The Fibonacci sequence is a numerical series in which each number is the sum of the two preceding numbers. Adapting the sequence to the literary realm, a classic Fib is a six-line, twenty-syllable poem with a syllable count by line of 1/1/2/3/5/8. Its popularity spread rapidly when a single blogger began to feature the form in 2006; an article in the New York Times attracted even more attention to the new art form.

Winners of the competition, all math or physics majors, exhibited a genuine flair for poetry. Professor Carol Schumacher, chair of the math department, reports that one prize was to be awarded for best poem overall and one for the "geekiest math poem."

The winning math entry, written in faux computer code, was titled "void prizeMoneyCollector(container& myWallet string& best)" by Joe Kloc, a junior from Grafton, Ohio:

{
string
Fib;
if (Fib
equals best)
{myWallet equals
myWallet plus fifty dollars;}
}

There was a tie for the best poem overall. One of the two winners, Julia Rowny, a junior from Chevy Chase, Maryland, gently spoofs a classic mathematical puzzle:

By
Jove,
I've won!
I've proven
Fermat's Last Theorem!
(The proof's too long to fit here, though.)

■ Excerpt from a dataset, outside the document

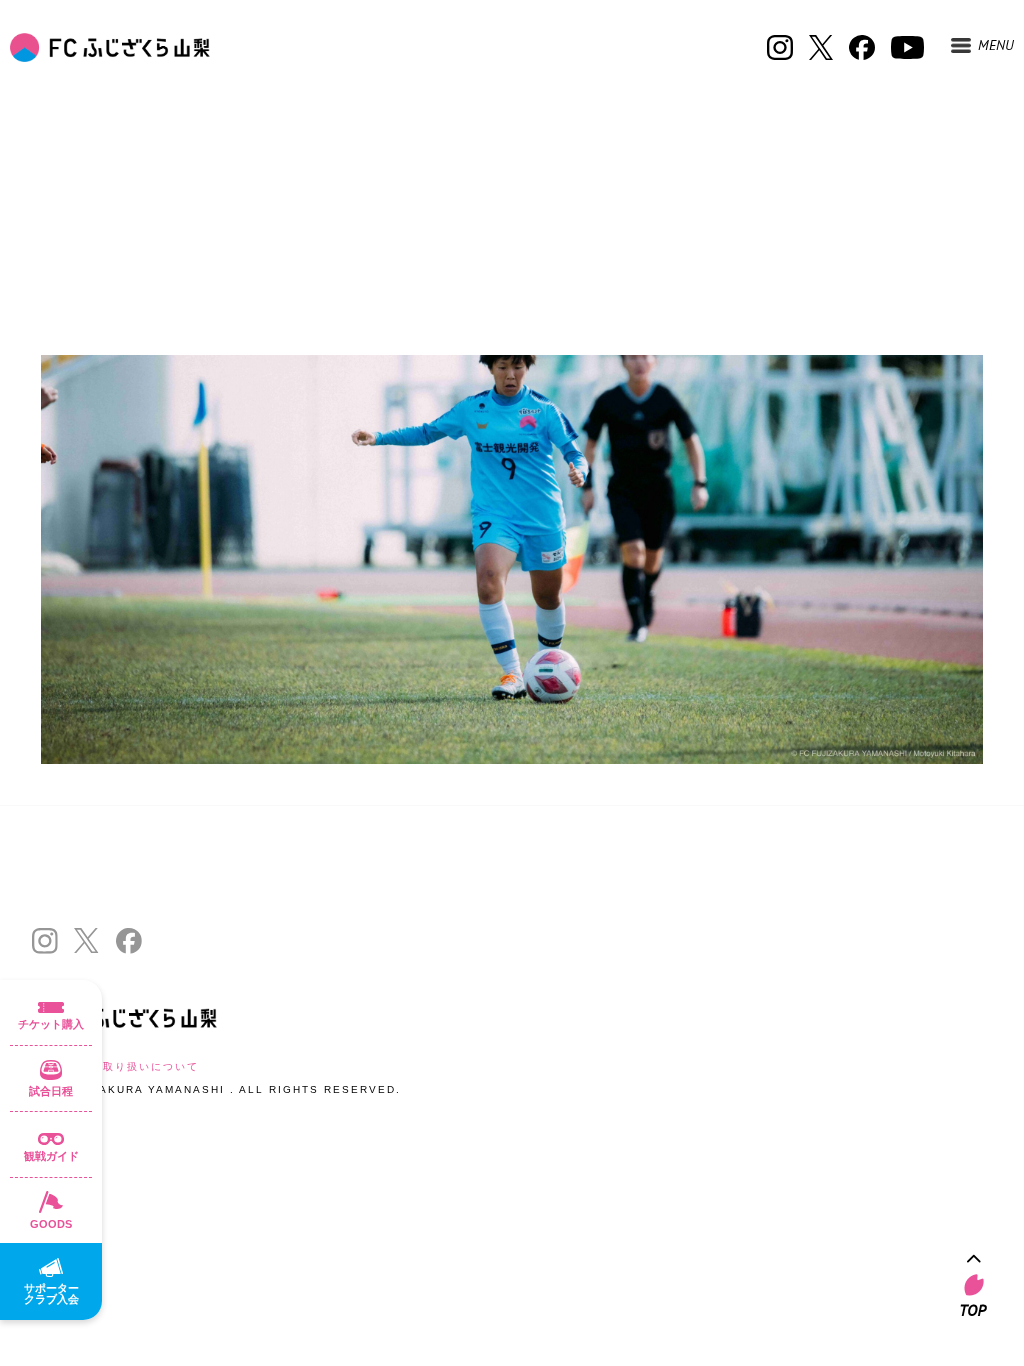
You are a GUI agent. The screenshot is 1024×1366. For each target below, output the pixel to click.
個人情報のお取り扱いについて (115, 1066)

Sharing the honors was Lee Kennard, a senior from Seville, Ohio, whose Fib ponders the origins of the universe:

Stars,
quarks,
spins, sparks --
all in tune.
Musician or sage?
I think God was a math major.

And in one final example, senior Matt Zaremsky, of Yellow Springs, Ohio, seeks to simplify the mathematician's life:

π
has
always
befuddled
mathematicians.
Let's just set it equal to 3…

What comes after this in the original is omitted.